Zerrudo delivers paper on PH intangible cultural heritage

University of Santo Tomas Graduate School Center for the Conservation of Cultural Property and Environment in the Tropics (USTGS CCCPET) Director Dr. Eric B. Zerrudo, presented his research on the Philippine intangible cultural heritage during the virtual Human, Nature, and Intangible Cultural Heritage 2020 World Forum for Intangible Cultural Heritage held from September 23 to 25, 2020.

        Zerrudo’s paper was titled “PULSO: Philippine Intangible Cultural Heritage in Times of COVID 19 Pandemic.”
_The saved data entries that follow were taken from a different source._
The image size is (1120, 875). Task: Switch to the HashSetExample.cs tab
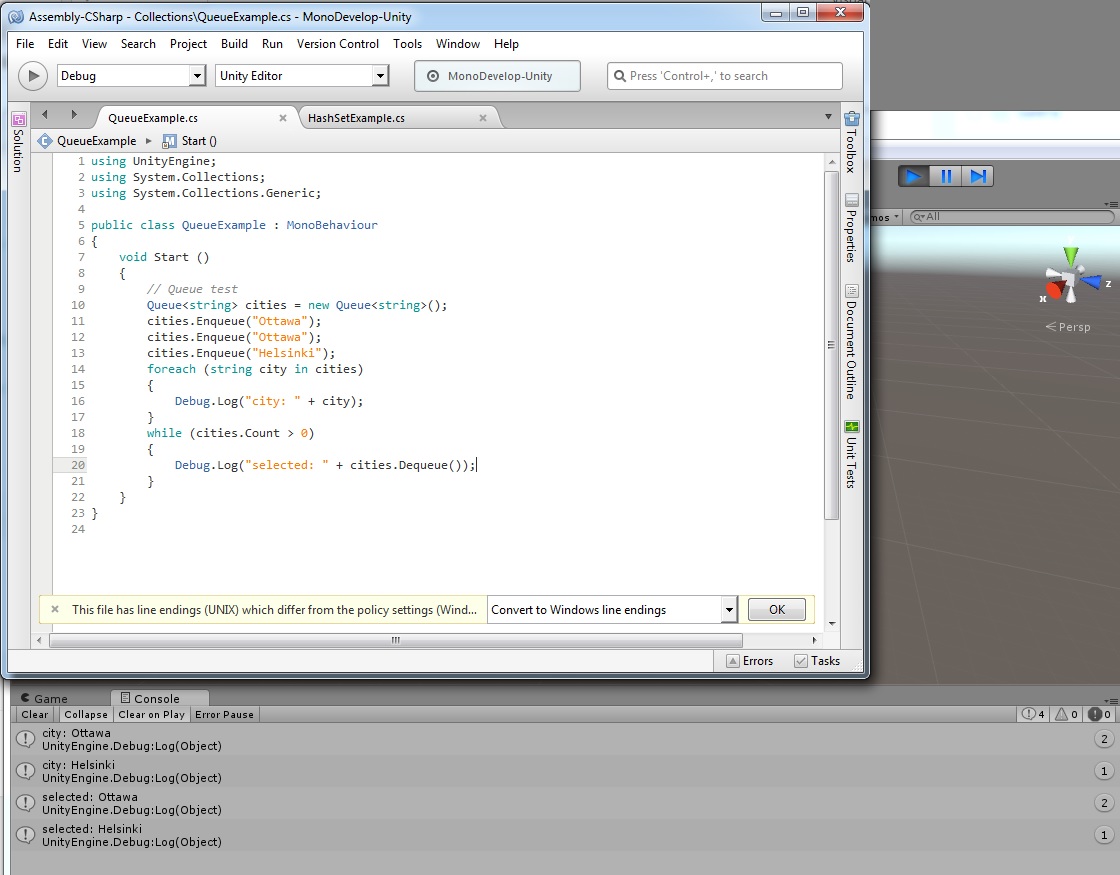pos(357,118)
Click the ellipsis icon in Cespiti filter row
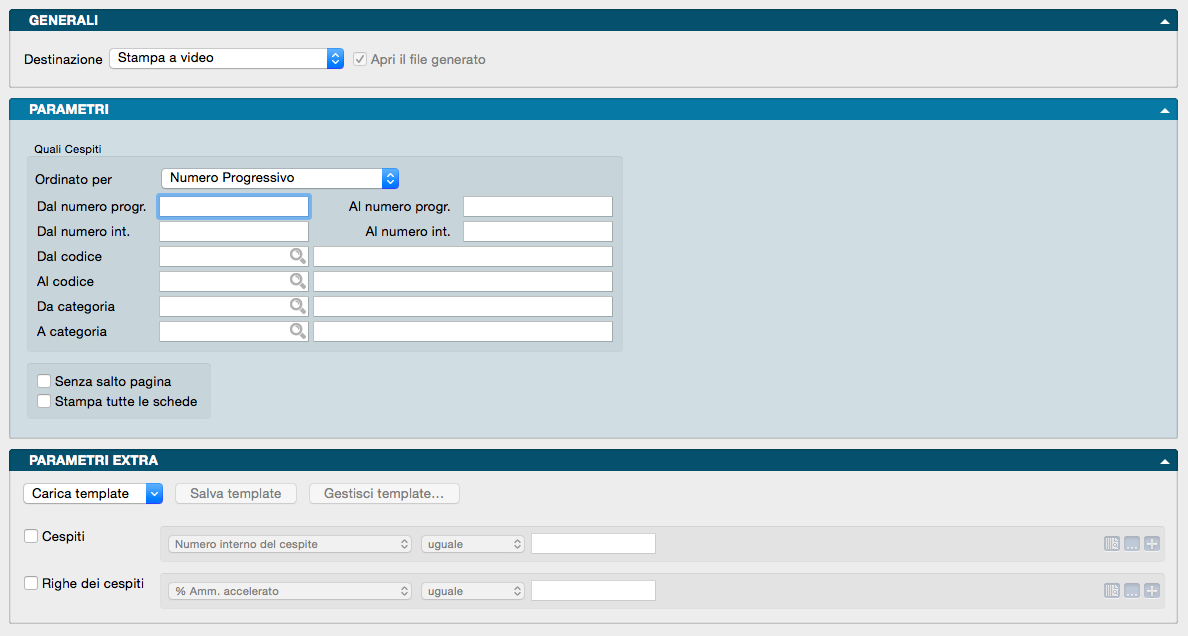Viewport: 1188px width, 636px height. point(1132,544)
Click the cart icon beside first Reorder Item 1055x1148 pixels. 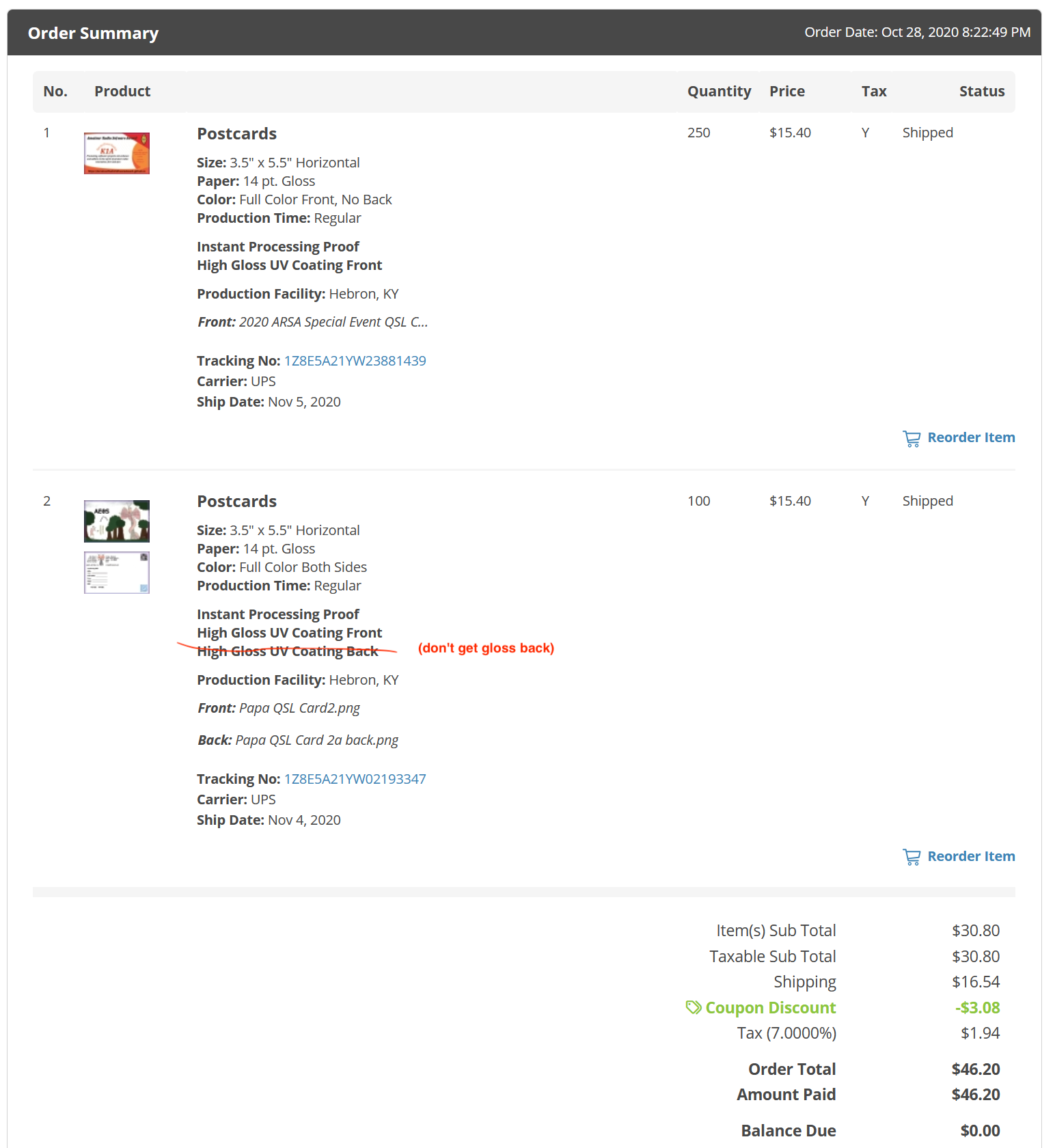coord(912,439)
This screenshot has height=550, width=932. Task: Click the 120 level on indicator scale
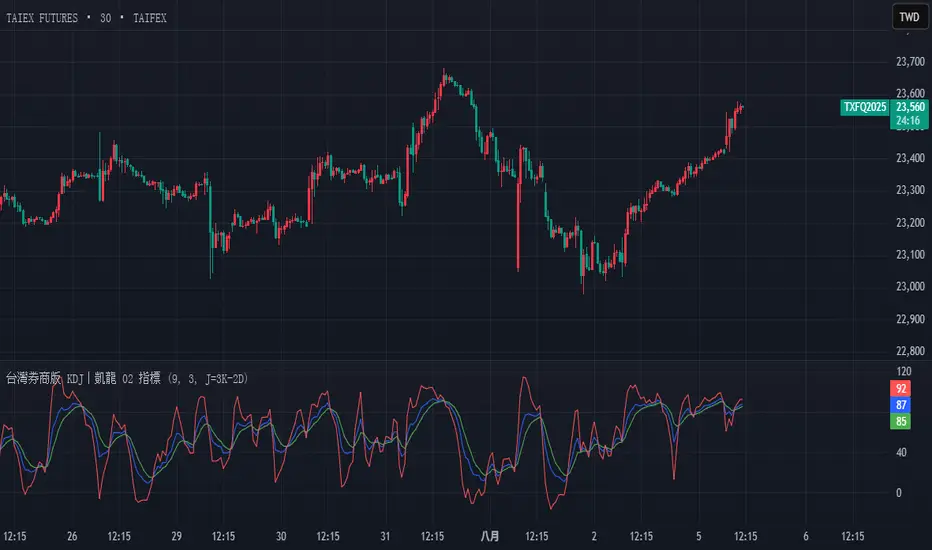pyautogui.click(x=904, y=371)
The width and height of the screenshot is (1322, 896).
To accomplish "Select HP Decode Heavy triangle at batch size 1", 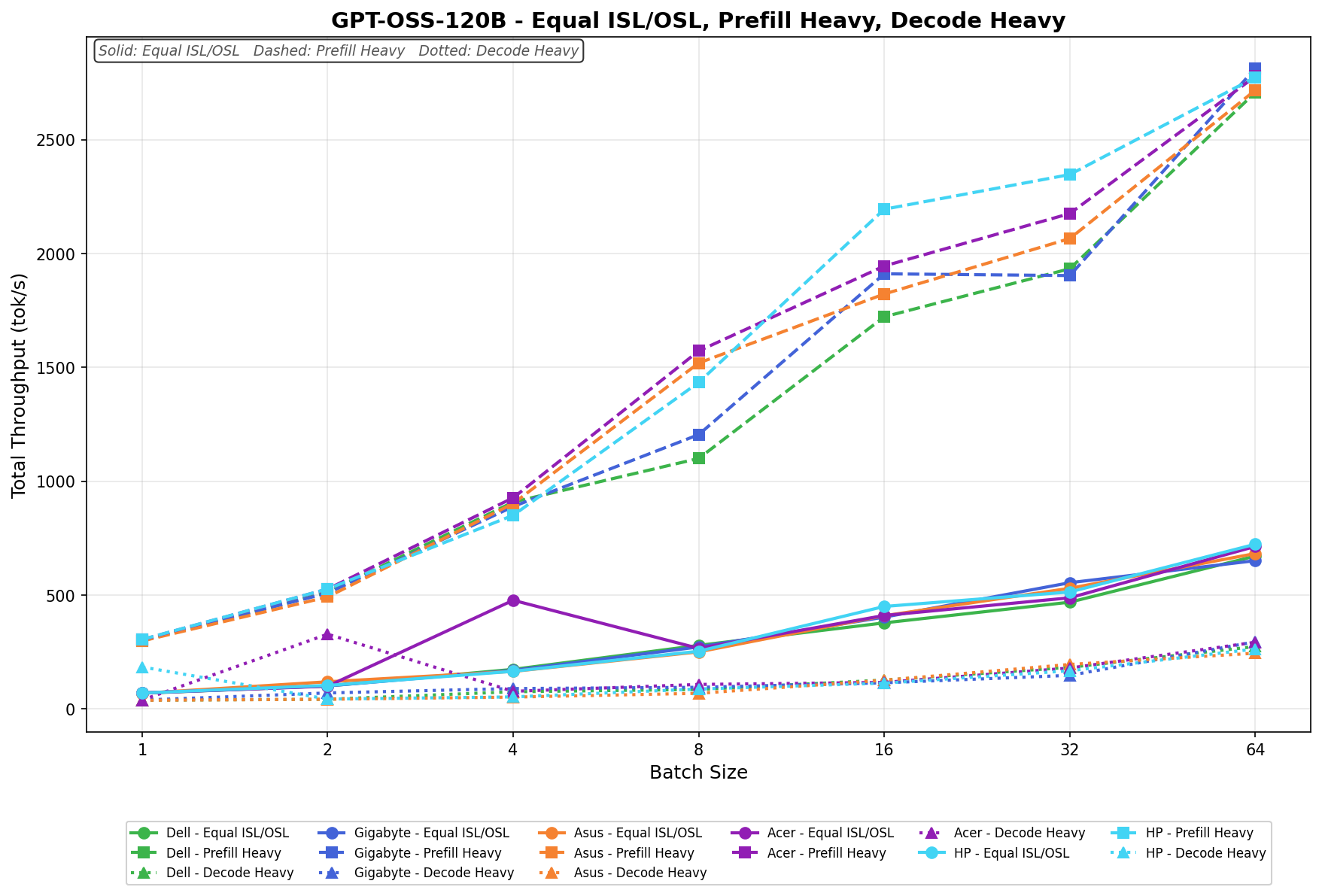I will coord(142,667).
        Taking an excerpt from the 2003 Intangible Cultural Heritage (ICH) Convention, Zerrudo shared that “intangible cultural heritage is the community’s response to their environment, their interaction with nature and their history… and ICH is about people’s values, particularly people’s harmonious relations with nature.” He also explained that ‘pulso’ is a term for pulse in the local language.

        ICH is a meaning-making activity of man to make sense of nature, environment, society, and history. ICH is man’s interaction based on the heartbeat of nature and the universe.

        Citing renowned Filipino anthropologist F. Landa Jocano, Zerrudo stressed that “life is conceived by people in harmony with nature, the pulse is its expression. Anything which tends to interfere with this flow of harmony upsets the pulsebeat.”  

The forum’s main objective is to discuss the meaning and role of the intangible cultural heritage and how it can contribute to environmental sustainability.

The forum was hosted by Korea’s National Intangible Heritage Center and International Information and Networking Center for Intangible Cultural Heritage in the Asia-Pacific Regions under the auspices of the United Nations Educational, Scientific and Cultural Organization (UNESCO).